RECORDS:
+++
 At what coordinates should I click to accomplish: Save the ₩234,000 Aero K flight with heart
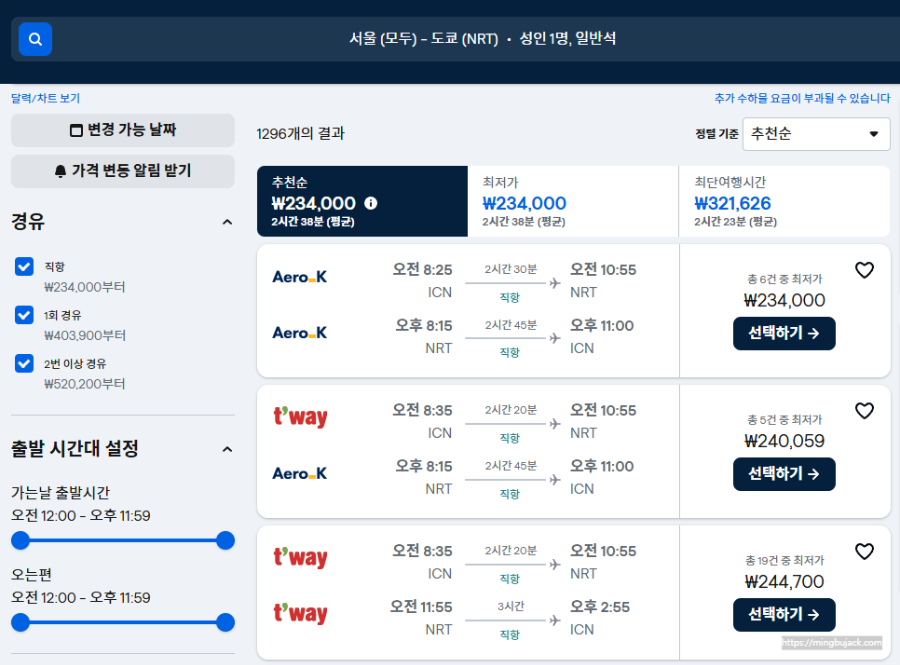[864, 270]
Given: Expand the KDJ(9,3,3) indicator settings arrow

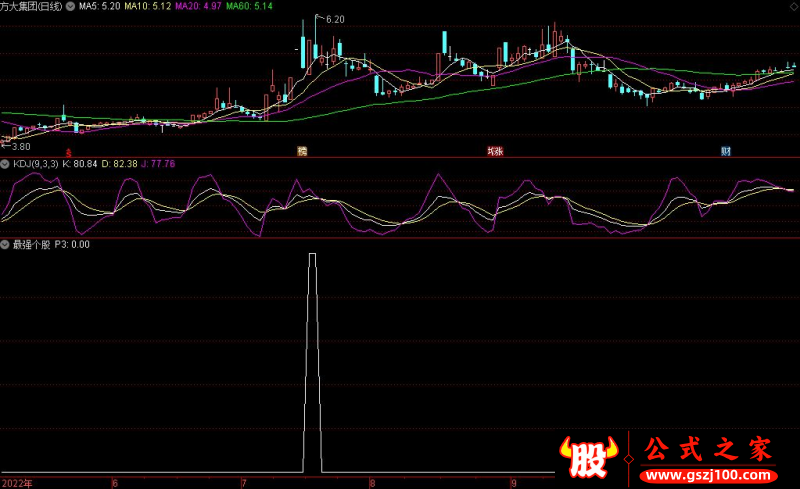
+++
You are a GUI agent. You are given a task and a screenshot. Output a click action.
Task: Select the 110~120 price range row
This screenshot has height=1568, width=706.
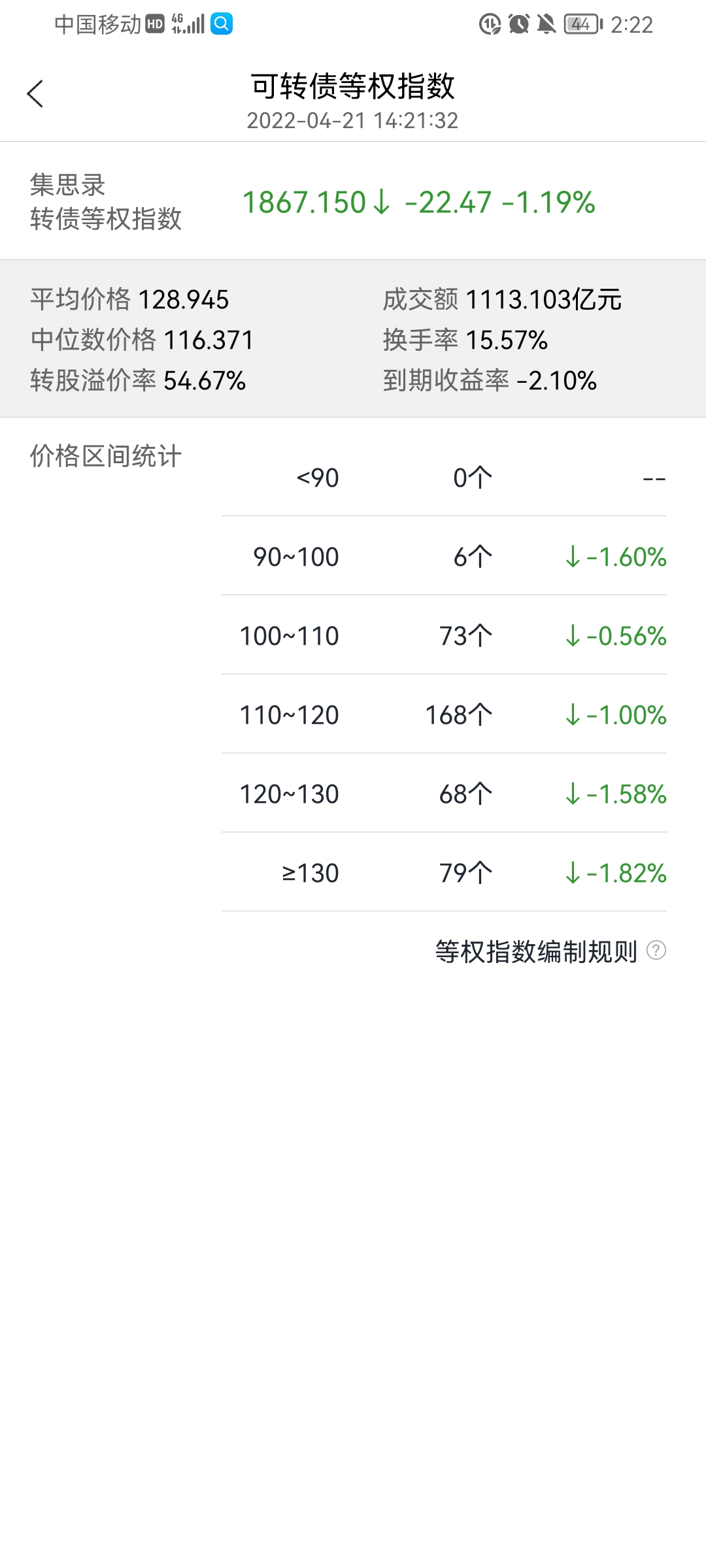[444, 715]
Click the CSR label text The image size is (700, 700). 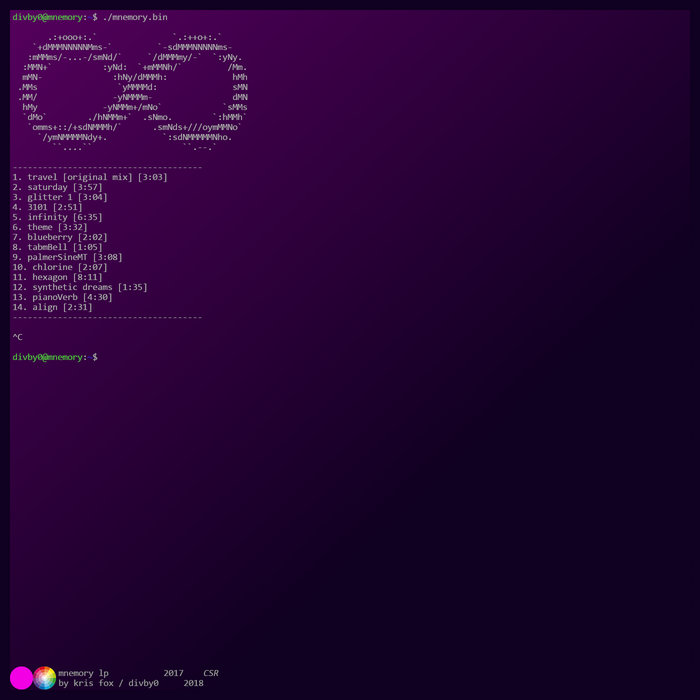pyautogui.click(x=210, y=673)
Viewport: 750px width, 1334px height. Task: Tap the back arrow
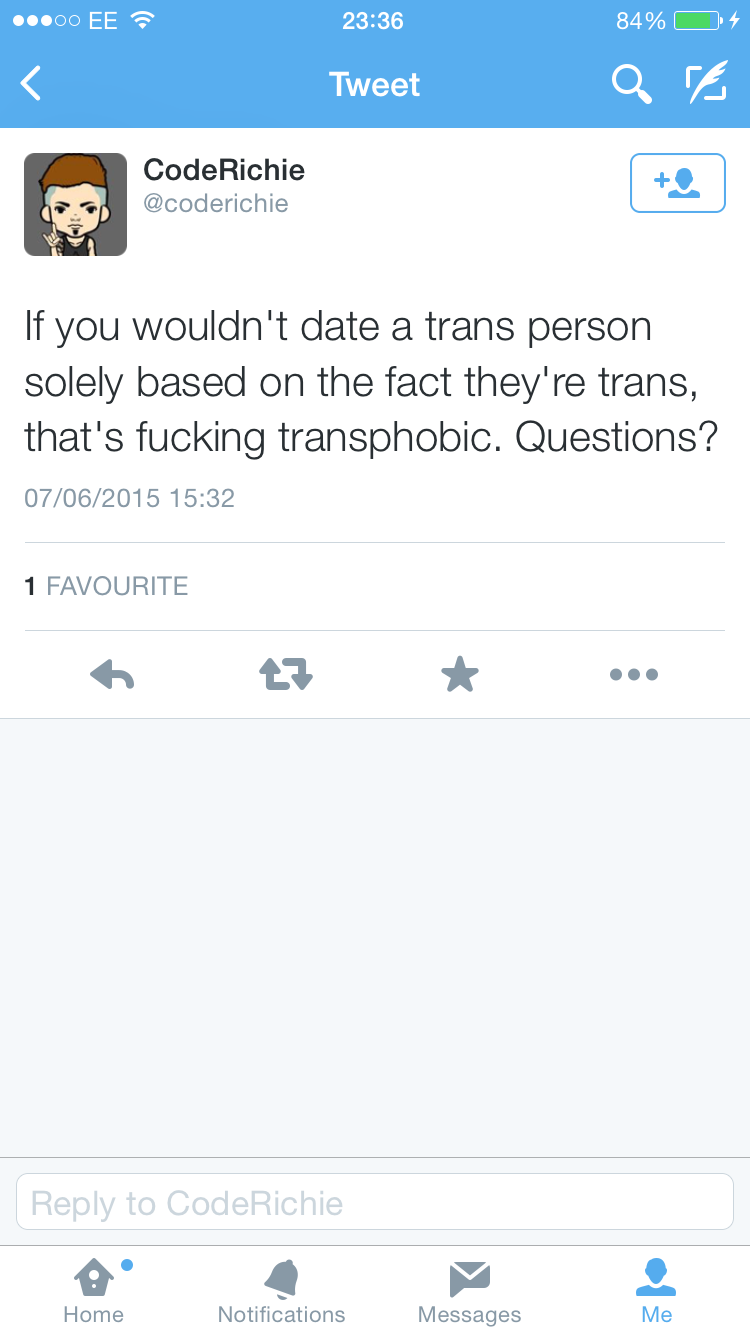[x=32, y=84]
+++
YOUR ASSIGNMENT:
Only the lines starting at the one that includes "At what coordinates" and ending at the one that includes "Given: Expand the" should be retyped, exactly, from the records above; no pictures.

OUTPUT OF THE EXERCISE:
 At what coordinates should I click to accomplish: Save the ₩234,000 Aero K flight with heart
[864, 270]
Given: Expand the KDJ(9,3,3) indicator settings arrow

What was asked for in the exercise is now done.